Мать просунула руку сквозь прутья решетки и влепила Люку пощечину.
– Рис Ньюбери женился на мне потому, что готов целовать землю, по которой я хожу! – Мать задыхалась от бешенства, слова вылетали из ее рта, как снаряды. – Возможно, моим детям невдомек, но я вполне достойна такого поклонения.
– Да, мама, – тихо согласился Люк. – Я всегда считал тебя удивительной женщиной, и меня очень огорчало, что вы с отцом так плохо живете. Рад, что теперь ты счастлива. Я понимаю, ты повела себя так, как должна была. Но и ты пойми: у меня тоже есть дела, которые я должен сделать. По-своему. Я все очень тщательно обдумал.
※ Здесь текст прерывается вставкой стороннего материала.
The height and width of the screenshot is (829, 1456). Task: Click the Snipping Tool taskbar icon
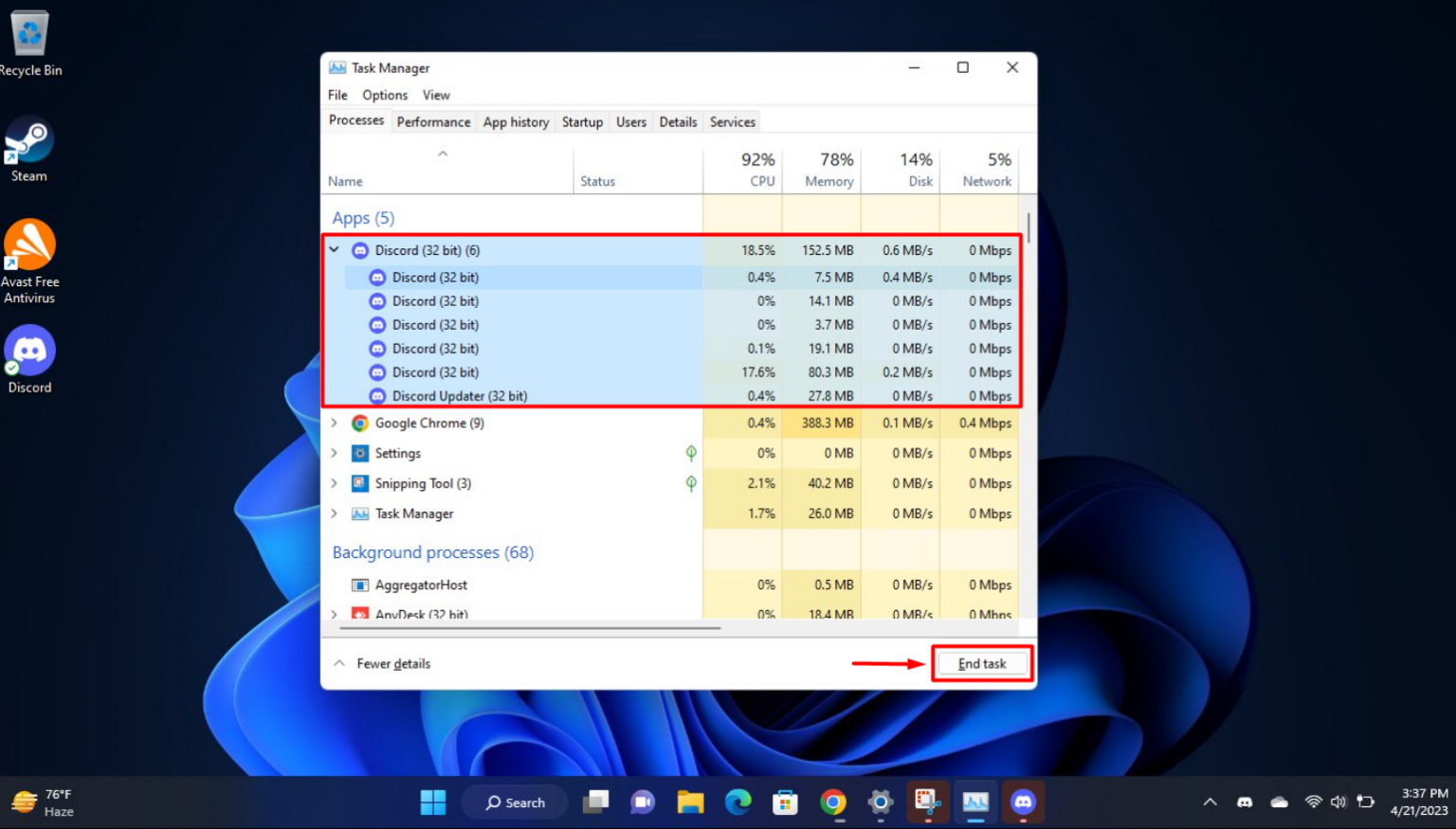[927, 802]
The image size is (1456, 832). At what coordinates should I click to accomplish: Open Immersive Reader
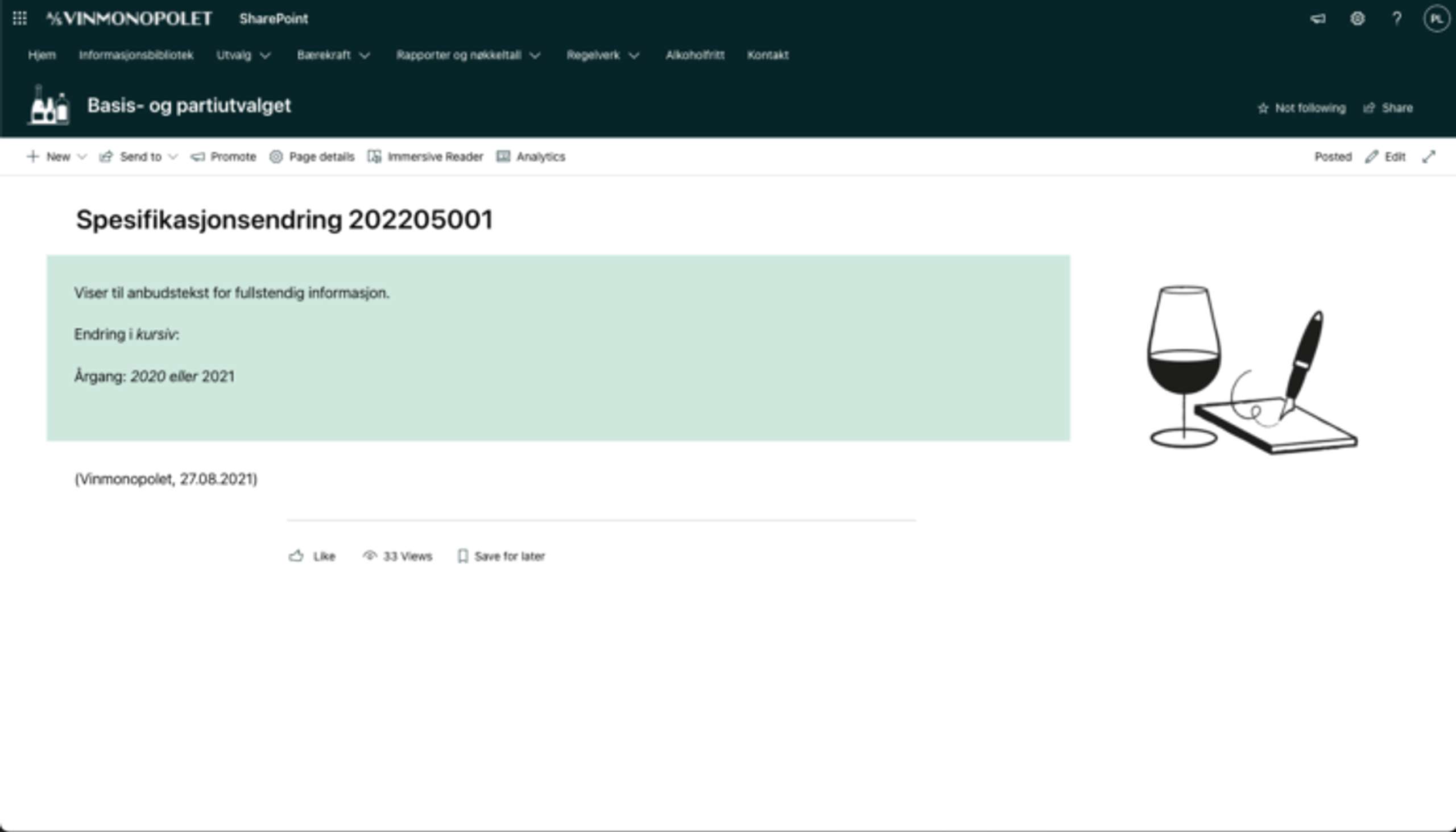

С тех пор как федералы объявили свой план, я только об этом и размышляю.
– И что же, по-твоему, ты можешь? – спросила мать.
– Надеюсь, у меня получится их остановить, – сообщил Люк.
– Люк, ты просто сумасшедший, – выдохнул я, и это были мои первые слова за все наше свидание. – Я пообщался с шерифом. Он готов отпустить тебя, если ты согласишься поехать в штатную психиатрическую клинику и останешься там для двухнедельного обследования. По-моему, тебе следует это сделать.
– Зачем? – удивился Люк.
– Потому что ты говоришь безумные вещи. Ты не повернешь вспять правительственный проект. Он – свершившийся факт. Судьба Коллетона решена. Тебе нужно думать о начале новой жизни.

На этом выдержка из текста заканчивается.